Dr Samuel Henry Kellogg (6 September 1839 - 3 May 1899) was an American Presbyterian missionary in India who played the major role in revising and retranslating the Hindi Bible. His colleagues in the translation were William Hooper and Joseph Arthur Lambert.

Kellogg was one of the leading advocates of the change in American Evangelical theology from postmillennialism to premillennialism between 1870 and 1910.

== Life ==
Kellogg was born in Long Island, the son of the Rev. Samuel Kellogg, a
Presbyterian minister and Mary P. Henry Kellogg.

Kellogg graduated from Princeton College in 1861; after graduation, he heard Rev. Henry Martyn Scudder talking about his missionary experience in India and the need for missionaries there. He decided to become a missionary and in 1864, he and his wife, Antoinette Hartwell, sailed for India where they lived and worked at Farrukhabad Mission, Calcutta.

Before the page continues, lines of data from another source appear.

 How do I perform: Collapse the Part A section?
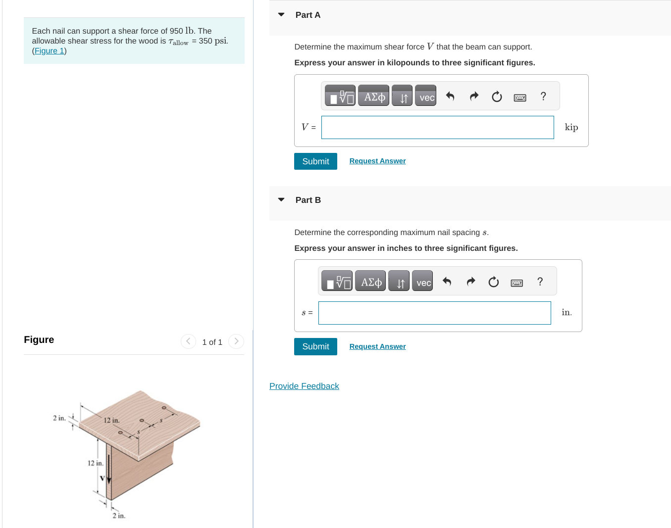[281, 15]
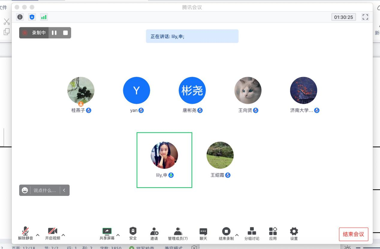This screenshot has width=380, height=249.
Task: Check the green network signal indicator
Action: (44, 17)
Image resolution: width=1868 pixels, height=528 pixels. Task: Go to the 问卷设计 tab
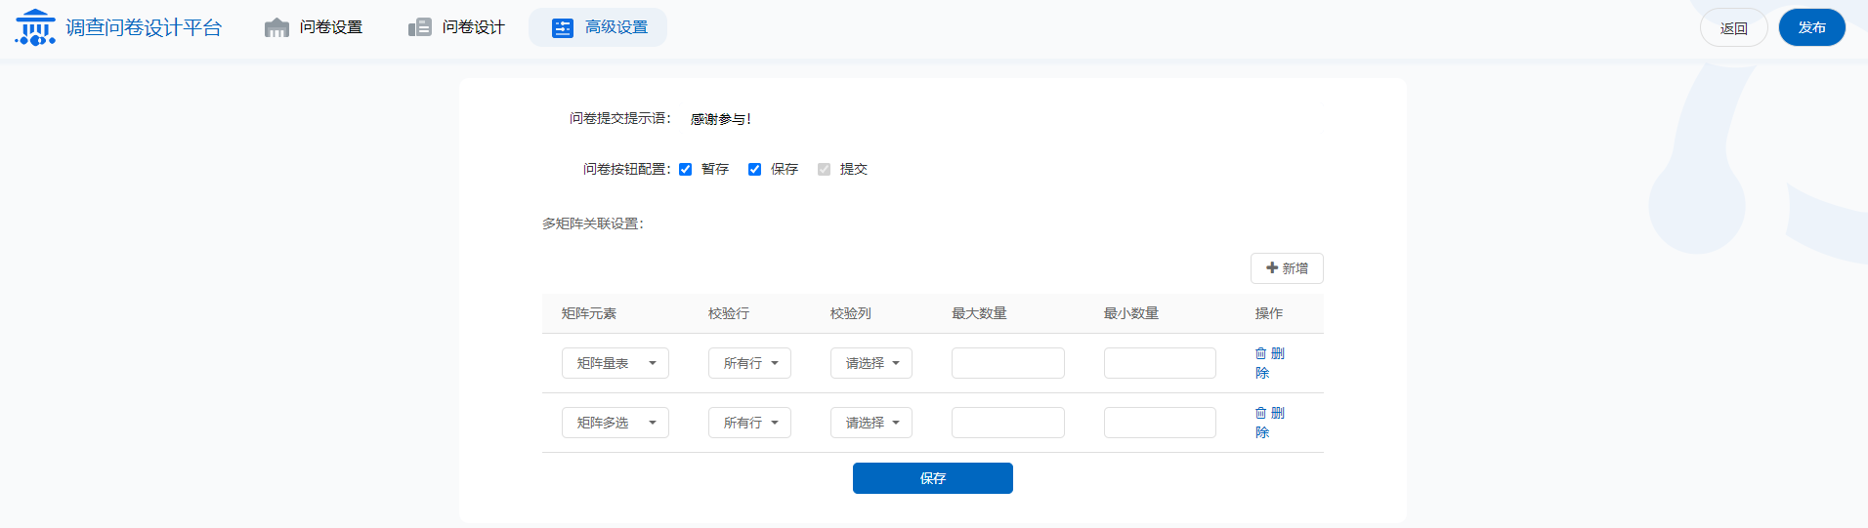click(x=473, y=27)
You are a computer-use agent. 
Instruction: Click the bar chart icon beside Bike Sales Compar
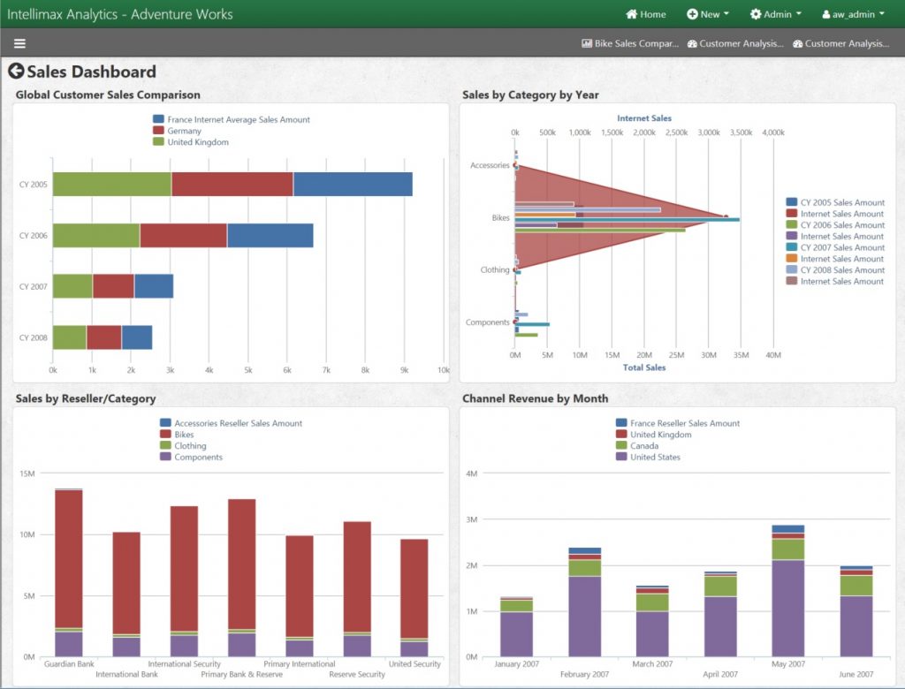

After Antoinette's death in 1876, he returned to North America with his four children and worked for the Presbyterian Church of Canada and the Theological Seminary in Allegheny. In 1879, he married Sara Constance
Macrum.

During this time, his book of Hindi grammar was published and the Council of the British Government's Secretary of State for India prescribed the book as an authority to be studied by all candidates for the India Civil Service as were required to pass
examinations in the Hindi language.

In 1892 he, Sara and their children travelled to Ahmedabad to retranslate the Hindi Bible.

He died in Uttarakhand, India.

==Publications==
Kellogg wrote a number of books including;
- The Jews: or, Prediction and Fulfilment: An Argument for the Times (London: J. Nisbet and Co., c. 1883)
- The Light of Asia and the Light of the World (1885)
- The Book of Leviticus (Hodder and Stoughton., 1891)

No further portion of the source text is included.